Businesses and financial institutions could combat counterfeiting with effective cash counters
The risk of criminals successfully using counterfeited bills can be lessened when retailers and financial institutions use cash counters with counterfeit detection capabilities. According to the Royal Canadian Mounted Police, when significant financial losses are incurred by criminal use of falsified currency, consumers are left with the burden of paying higher prices for goods and services.
Both the Bank of Canada and the RCMP have taken significant steps in recent years to combat counterfeiting, but the problem has not yet been solved completely.
Counterfeiting remains a problem that can be reduced with capable cash counters
Advances in printing technology have allowed criminals to improve their methods of forging bills. The RCMP reported the total value of counterfeit notes in the country reached just over $900,000 last year.
The most frequently used denominations in Canada are the $20 and $100 bills, but these notes are also the most falsified.
The Bank of Canada is the only institution legally allowed to print Canadian currency. According to its website, it implemented multiple security features designed to increase the difficulty of counterfeiting money, such as holographic portraits, raised ink and intricate image placement.
But the measures have not fully deterred criminals. An Oct. 12 report by CBC News stated fake $100 bills with foreign writing on them were being used in the Iqaluit area.
In 2013 and 2014, over 110,000 individual forged bills were passed into general circulation with legitimate ones. However, only one-third of that amount was passed in 2015 and 2016.

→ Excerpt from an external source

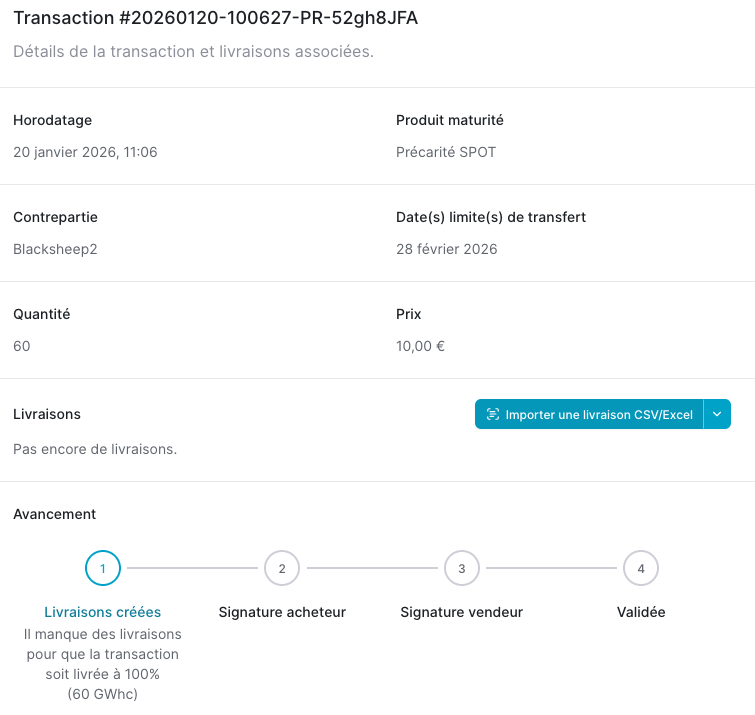
Task: Click the Signature vendeur label
Action: [462, 612]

Based on the RCMP data, efforts by Bank of Canada and the RCMP to combat the usage of counterfeit bills have largely been effective over the last few years. But the current methods are not 100 per cent failsafe, so not every false note is caught. Anyone working with cash on a daily basis could look for signs of counterfeiting on the bills they receive, but this task becomes more difficult when large amounts of currency are dealt with at one time. A cash counter with capabilities to detect counterfeit bills could help financial institutions and retailers reduce the instances in which they fall victim to fake currency.